As regards the accused and Elizabeth Kabai’s ignorance of the complainant’s menstrual cycle I find their evidence rather suspicious. These two are adults and were adopted parents of the complainant. I think they both faked ignorance. The truth in my opinion is in the evidence of the accused when he said Elizabeth Kabai had tried to eliminate the complainant’s pregnancy with the help of Leo Kami prior to the dates in question. I think both the accused and Elizabeth Kabai knew on 19 and 20 October, 1996 that the complainant was pregnant and both had acted in complicity to terminate the pregnancy. There is evidence, Elizabeth Kabai knew the relationship all along and kept quite about it. According to the complainant, the accused had forced her mother, Elizabeth Kabai to find ways to terminate the pregnancy and I think this was before 19 and 20 October, 1996. Elizabeth Kabai, I think had gone along with the accused’s suggestion and had permitted the complainant to be violated in the hope that the pregnancy would be terminated.

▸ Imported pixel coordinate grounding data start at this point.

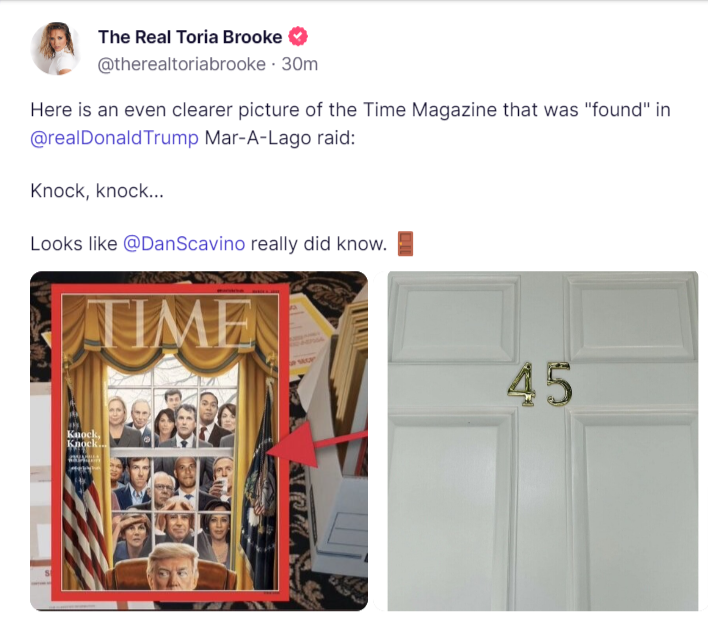Click the TIME logo on the magazine cover

pyautogui.click(x=169, y=324)
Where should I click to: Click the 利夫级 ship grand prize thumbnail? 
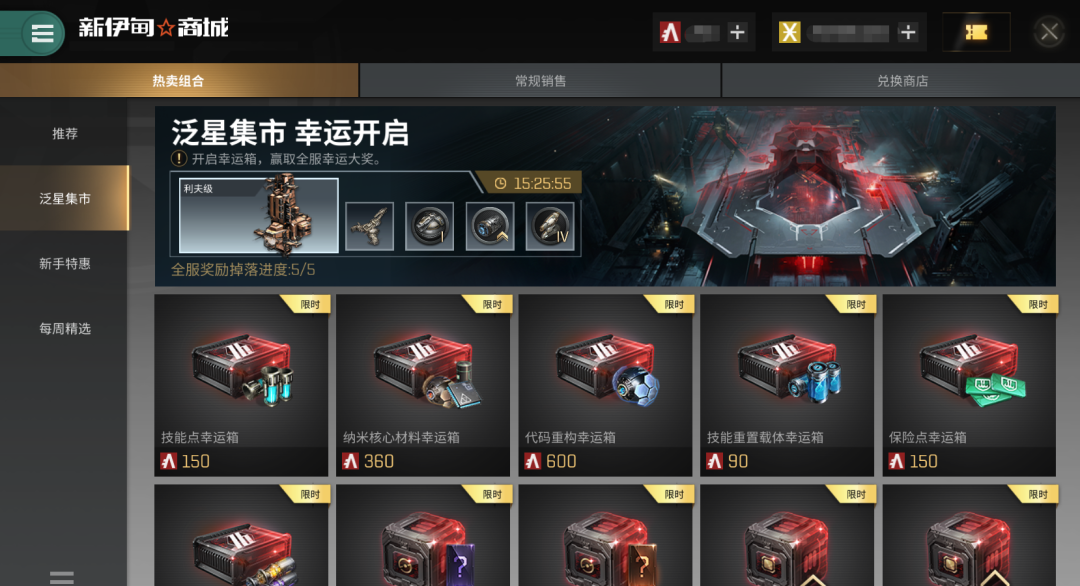tap(258, 215)
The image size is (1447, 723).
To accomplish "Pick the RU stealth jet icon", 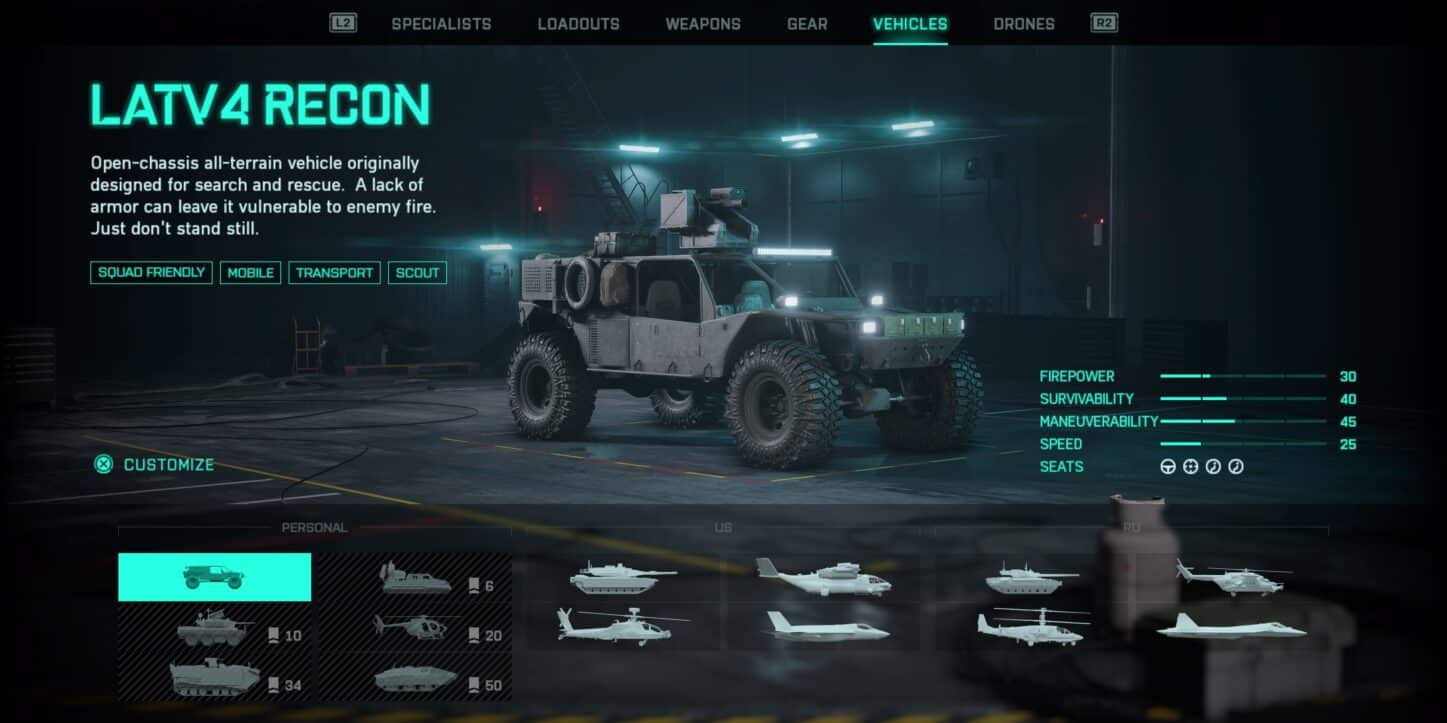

I do not accept the accused’s suggestion that he could not father children. This is contradictory to his own evidence in cross examination when he admitted fathering a child in 1985, though he tried to shift his evidence again in re-examination. The medical statement tendered in his evidence also do not prove anything beyond a referral for medical specialist test. His history of taking wives and discarding them at will also do not speak of a sexually inactive person. In his own words, he left wives one after the other because they would not bear him children. I think the evidence disclosed a sexual pervet who saw women as good only for bearing children. Love, compassion and the right to be treated with human dignity was clearly unimportant to him in a marriage relationship. What would stop such a person turning against female members of his family for his sexual lust?
There is no direct evidence that the accused had sexual intercourse with the complainant in July or August, 1996 or at the relevant time of conception. There is evidence which I accept that the accused had sexual intercourse with the complainant on many occasions between 1994 and October 1996. There is no evidence or basis for the suggestion that the complainant was impregnated by some other person other than the accused. When I consider the totality of the evidence, the only reasonable hypothesis to be drawn from the circumstantial evidence is that the accused had sexual intercourse with the complainant at the relevant time which resulted in her pregnancy. I also conclude from the evidence and inference drawn from the evidence that the accused violated the complainant on 19 and 20 October, 1996. I think, on those two occasions, she was threatened and falsely pretended to by the accused. Elizabeth Kabai knew what was happening but did nothing. She also did not raise a hand after the two events in question. She may well have been living under fear of threats but I think she had opportunities to report. She did not do so. Nor did the complainant say anything until a month later. I am not satisfied that the events of 19 and 20 October 1996 occured without her knowledge and consent.
Whether or not the accused can be found guilty of lawful carnal knowledge of a girl under the age of 16 years, as an alternative to rape, I am of the same view as both counsels that such verdict is open under s.541 of the Criminal Code. I adopt the same reasoning I made in the case of State v Nenesa Oida (CR No. 1488 of 1996 - unreported National Court Judgment).
I find the accused not guilty on each count of rape.
I find the accused guilty of having unlawful carnal knowledge of the complainant who he knew was under the age of 16 on 19 and 20 October, 1996. I convict him on two counts of Unlawful Carnal Knowledge.